● **The problem**: Reproduce the entire listing below word for word, leaving out the pictures.

● **Dataset excerpt**:
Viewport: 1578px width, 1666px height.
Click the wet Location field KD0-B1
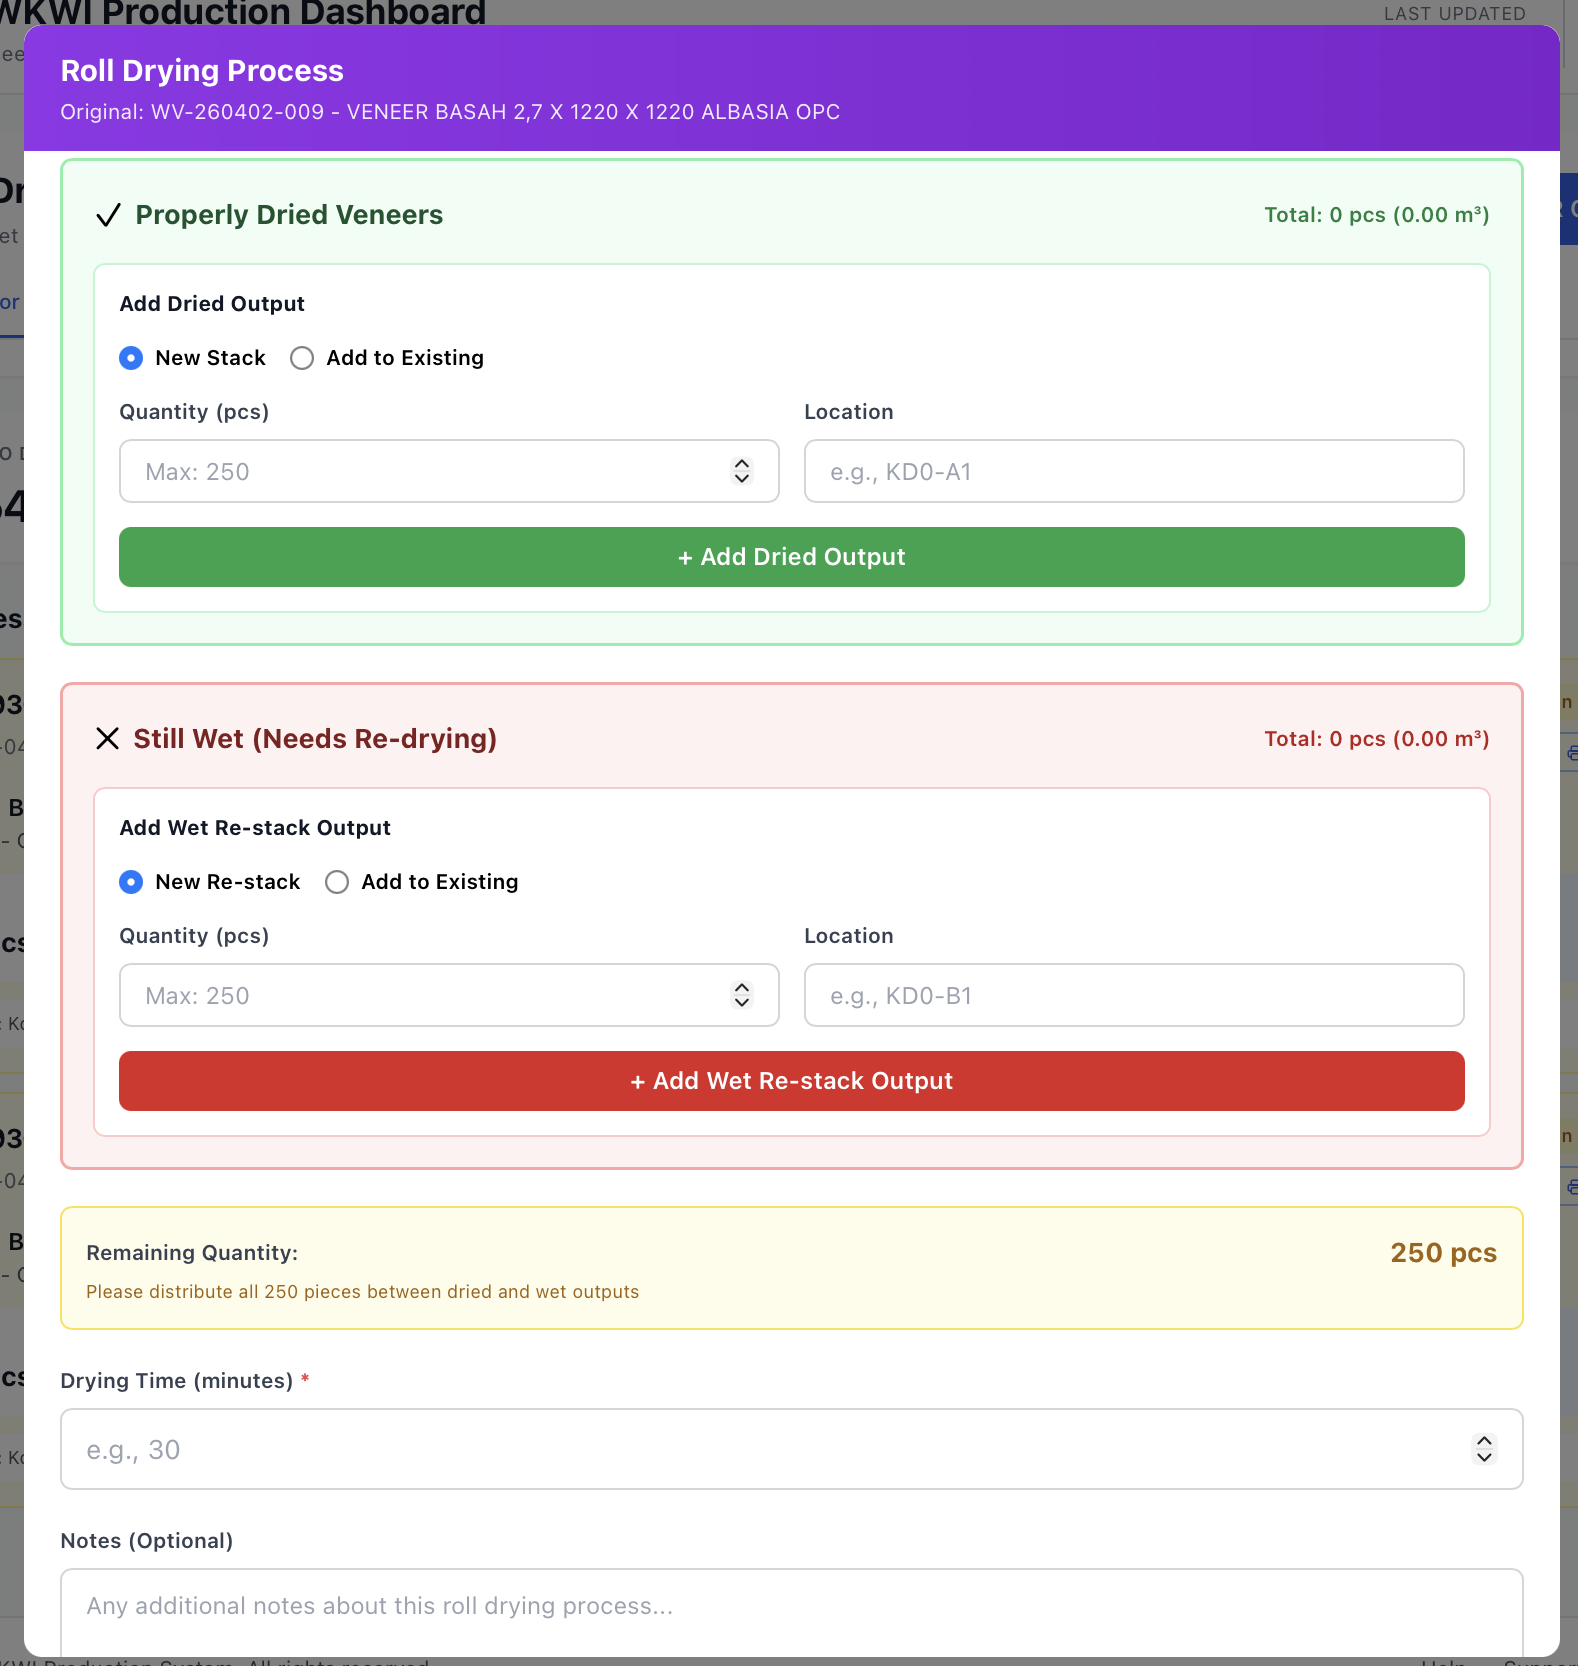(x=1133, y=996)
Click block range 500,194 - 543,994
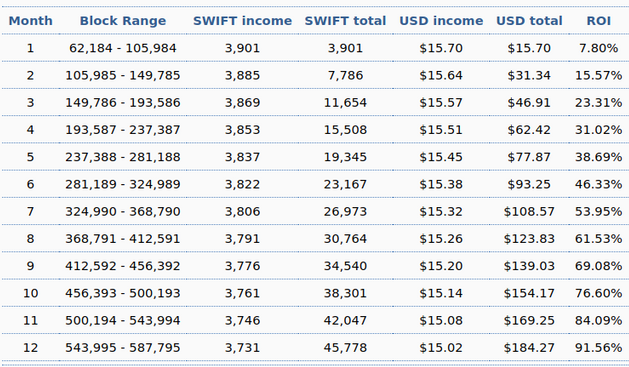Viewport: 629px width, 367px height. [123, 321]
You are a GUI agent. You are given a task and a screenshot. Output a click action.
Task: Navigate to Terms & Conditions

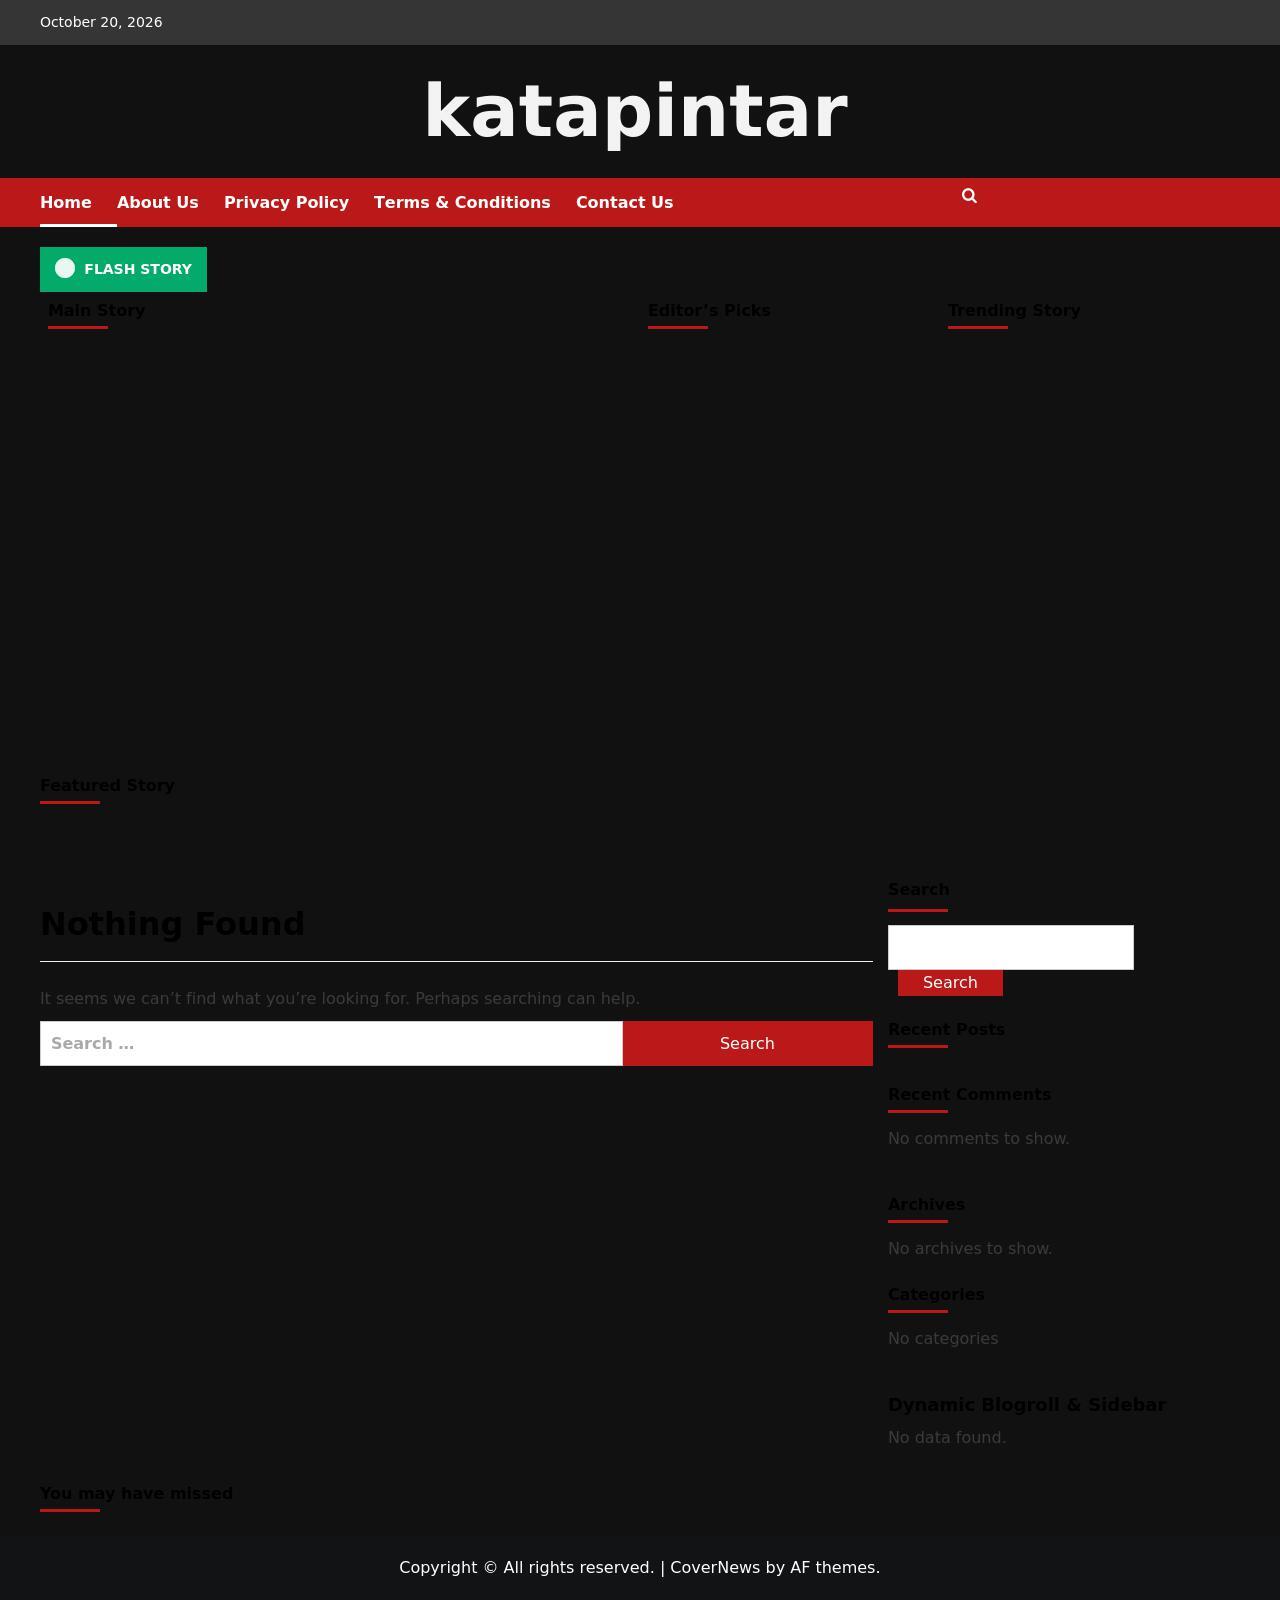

● **Reply to the task**:
Viewport: 1578px width, 1666px height.
Click the wet Location field KD0-B1
(x=1133, y=996)
Click block range 500,194 - 543,994
Viewport: 629px width, 367px height. [123, 321]
You are a GUI agent. You are given a task and a screenshot. Output a click action.
Task: Navigate to Terms & Conditions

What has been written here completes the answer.